Slip this poetic device into your stanzas and build a thought-bank of comparisons for your reader to mull over. People will nom those similes up like a never-ending bucket of popcorn. Striking on imagery and complementing other devices such as hyperboles and personification, similes beguile because they require tangible items to get their creativity on.
Here are some emotions, objects (concrete nouns), and personality attributes that pair well in comparison with concrete images.

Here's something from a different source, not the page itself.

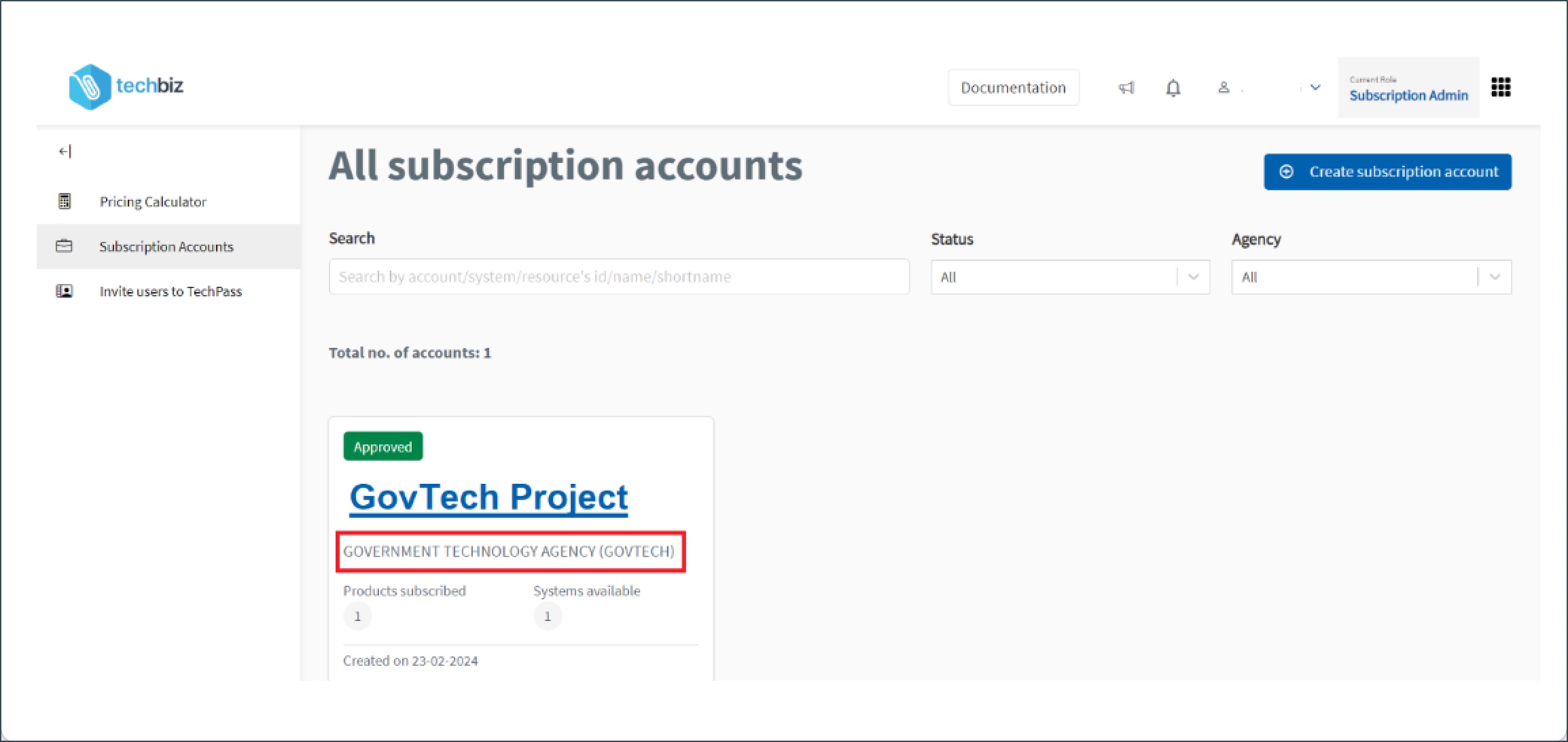Expand the account name dropdown chevron
This screenshot has width=1568, height=742.
click(1315, 87)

Mix and match or chose a word and create your own personalized list:
Affectionate Angry Brave Clever Extravagant
Happiness Helpless Joyful Love Lonely
Neurotic Outgoing Patriotic Pleasant Reserved
Sad Shy Sophisticated Tender Troubled
Uplifting Visionary Venturesome Wise Young
Apple Orchard Atomic Bomb Butterfly Bull Campfire
Candlelight Castle City Lights Dungeon Earth
Fireplace Home Horseback Jungle Laboratory
Meteor Shower Mountains Rainbow Seaside Sky Scrapers
Space Street Lamps Trees Urban Streets Wild West
STORM: abandoned, beach house, bitter cold, blanketed, blizzard, cabin, chilling, cottage, crackling, darkness, droplets, electric, flashes, frost, hail, hurricane, ice, lightning, pelting, pressure, rain, rattling, sleet, snow, snowflakes, stillness, thunder, tornado, winter, wind
EXAMPLE: The troubled pain in her eyes gripped me like a lightning storm, as she flashed bitter cold resentment in a single glare before walking away–my words of ending ‘us’ abandoned in the stillness she left behind without a word.
SUNSHINE: apples, berries, boats, breeze, bright, cabin, clouds, coconut, cotton, fruit, grass, hammock, heat, iced tea, jam, lemonade, mountains, pineapples, sailing, sand, strawberries, summer, sun rays, sweet, warm, white picket fence, whispering, wild flowers, windy
EXAMPLE: Happiness broke loose in her heart like sun (rays bursting free from behind a solitary cloud, scattering her mournful thoughts as memories of making homemade jam with wild strawberries gathered on her grandparents’ summer property invaded her mind when she stepped into the aging cabin in the mountains.
Yes, I have been known to write the world’s longest sentences. Please, forgive me.)
Here’s another exercise for you to play around with. Try to incorporate these sensuous elements into a verse that includes a comparison of something totally unrelated. I bet you’ll be a pro at it in no time!
Looks like a pile of cogs and gears
Tastes like a bag of stale bagels
Smells like a bouquet of wild flowers
Feels like a crisp stack of a million dollars
Sounds like a heart beating in love
Sweet like a little kid’s lollipop
Putrid like a drain
Fragrant like a bottle of the sweetest French perfume
Painful like a knife to the heart
Cleansing like a deluge of fragrant, summer rain
Healing like the veins of gold holding broken china together (kintsugi)
Now, go forth, you cultivator of cool beans, and find that perfect pairing to match up and stuff in a poem like a __________. I can’t wait for you to share your poetry with me!